● **TASK PROMPT**
Tally up the lines below that carry the word "screenshot", answering with the figure alone.

● **EXERCISE DATA**
*** Begin section ***

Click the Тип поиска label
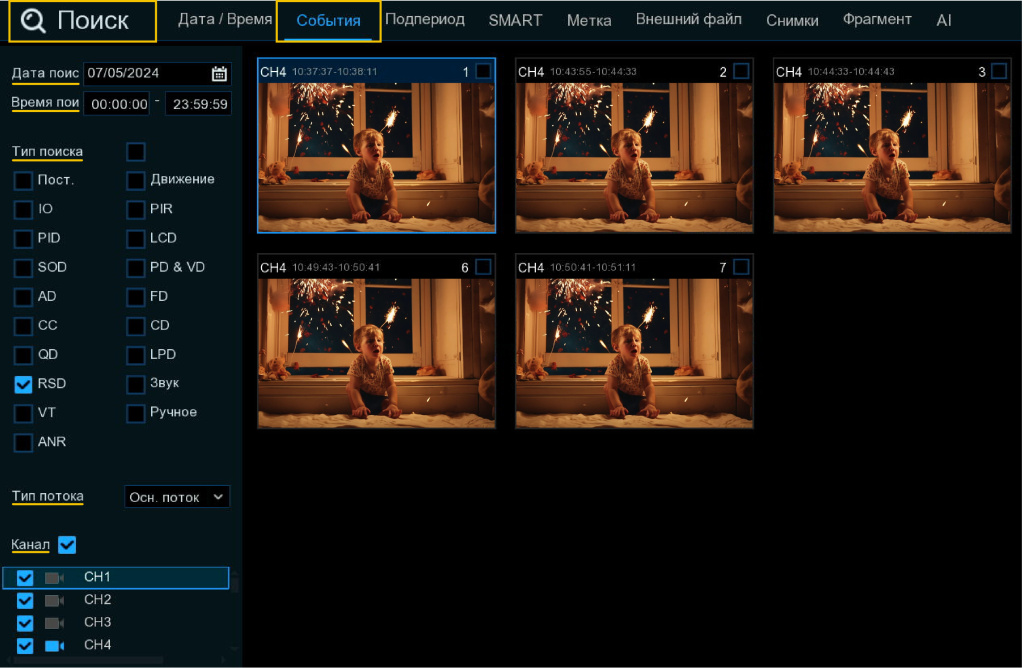tap(47, 152)
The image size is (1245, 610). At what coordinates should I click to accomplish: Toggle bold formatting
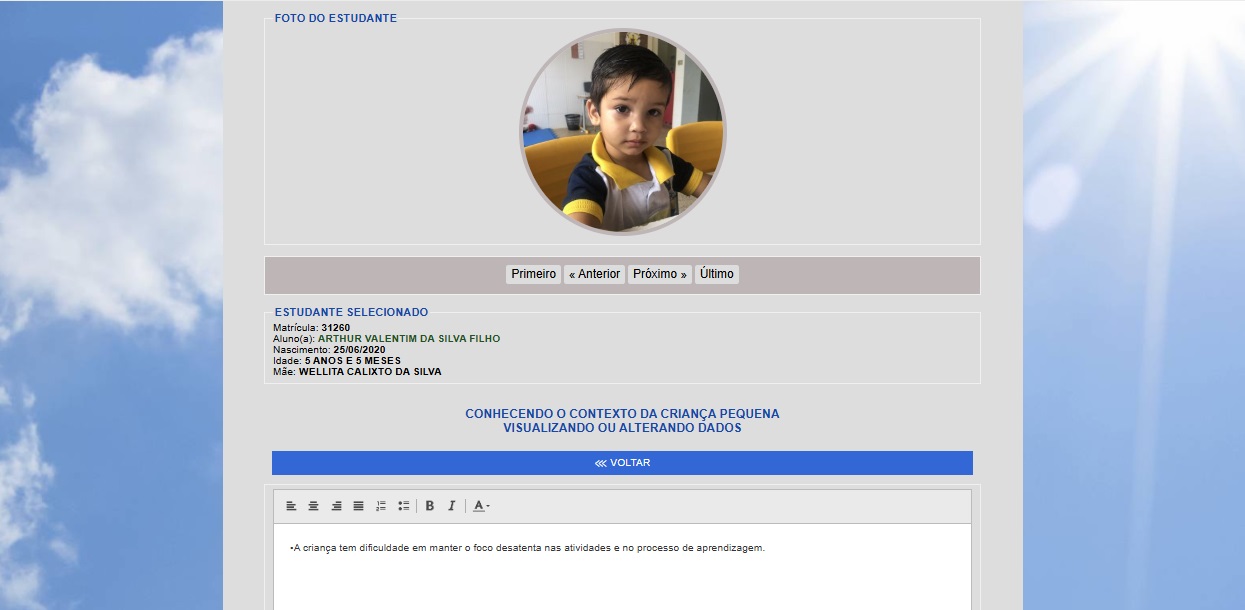click(430, 506)
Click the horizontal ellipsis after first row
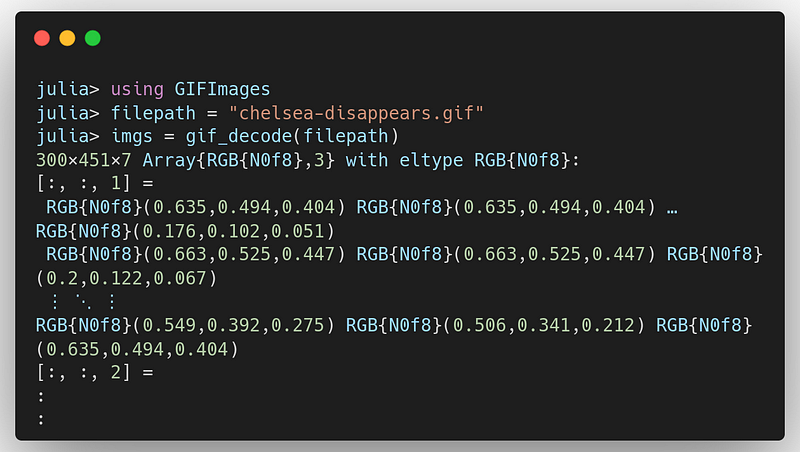Screen dimensions: 800x452 [672, 209]
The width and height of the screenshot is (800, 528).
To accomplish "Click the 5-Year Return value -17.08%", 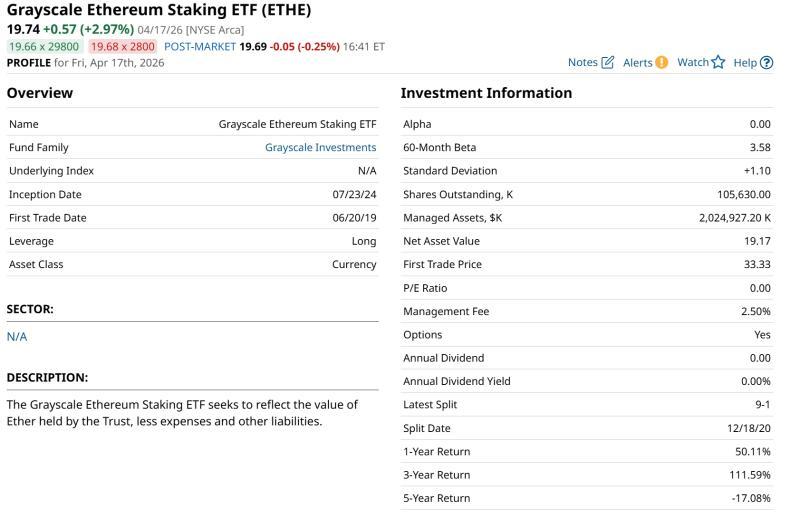I will click(x=752, y=498).
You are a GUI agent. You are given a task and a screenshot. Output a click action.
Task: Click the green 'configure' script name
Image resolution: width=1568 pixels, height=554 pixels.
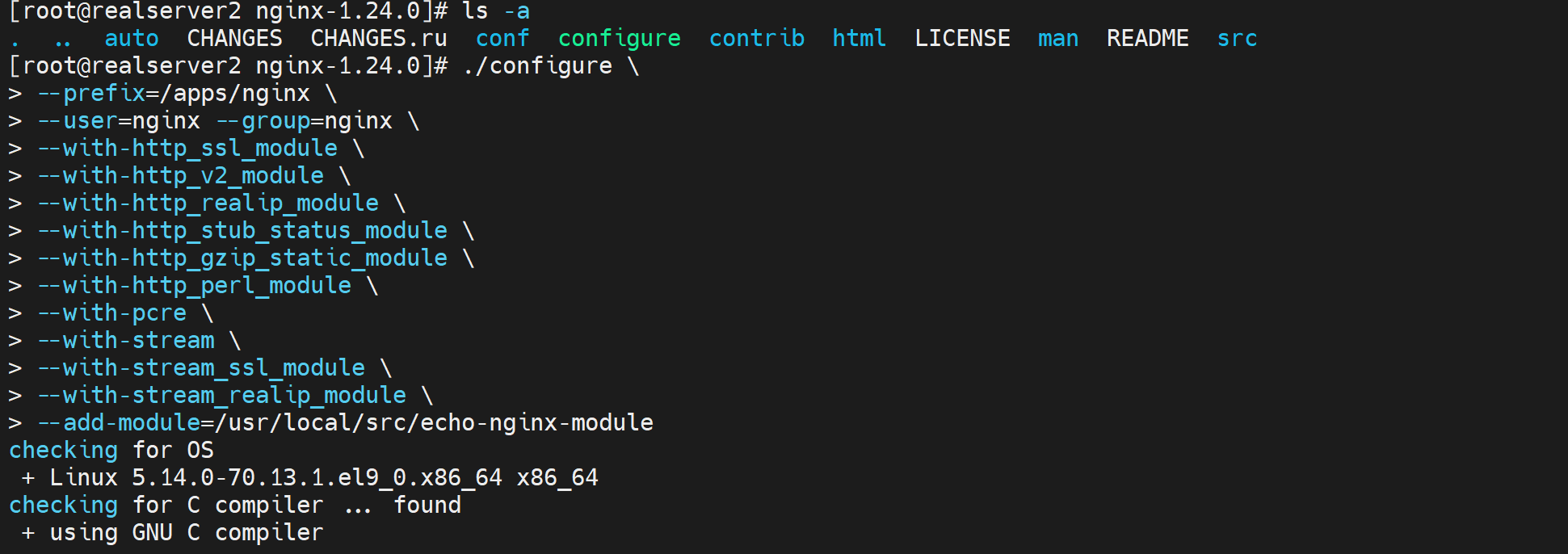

*** End section ***

● **TASK OUTPUT**
2